Maxi multa a cinque imbarcazioni che avevano pescato più del consentito
GIULIANOVA. Pugno duro della guardia costiera contro la pesca incontrollata delle vongole. Ieri mattina i militari dell’ufficio circondariale marittimo di Giulianova, al comando del tenente di vascello Clarissa Torturo, coadiuvati da uomini della capitaneria di Porto di Pescara, hanno effettuato controlli a tappeto nei confronti delle vongolare in una giornata di attività in mare come da calendario. Sono state ispezionate diverse imbarcazioni attrezzate per la cattura dei molluschi e cinque di queste sono state trovate con un quantitativo di pescato al di fuori dei limiti consentiti. Alle vongolare che avevano pescato più del dovuto sono stati sequestrati complessivamente 110 chilogrammi di vongole con multe di 4.000 euro per ciascuna imbarcazione per un totale di 20.000 euro di sanzioni. La guardia costiera di Giulianova, che ha predisposto un piano di controllo giornaliero per tutto il periodo estivo, ricorda l’importanza del rispetto delle normative vigenti in materia di pesca e commercializzazione del prodotto per la tutela del consumatore finale. Le vongole sequestrate ieri sono state subito ributtate in acqua per la riproduzione.

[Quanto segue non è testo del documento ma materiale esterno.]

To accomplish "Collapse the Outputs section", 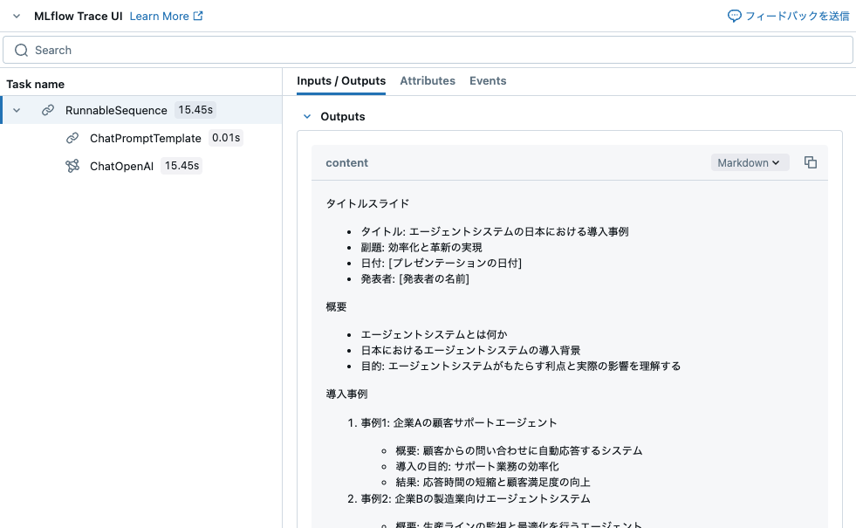I will (x=306, y=116).
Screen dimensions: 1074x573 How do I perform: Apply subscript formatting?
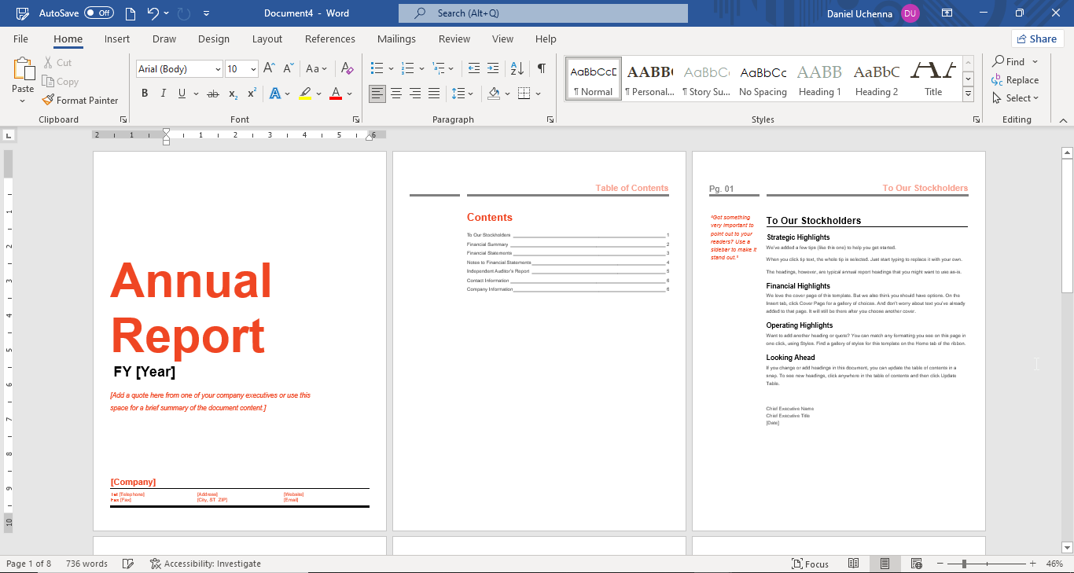233,94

L’operazione eseguita ieri fa seguito a quella analoga effettuata dalla guardia costiera ai primi di giugno, quando vennero sequestrati 320 chili di vongole a un’imbarcazione di proprietà di un armatore albense. Oltre al fatto che il pescato era in eccedenza, in quel caso la guardia costiera aveva anche accertato una violazione circa la regolare commercializzazione del prodotto, che doveva essere venduto sul mercato parallelo senza le certificazioni di legge. (al.al.)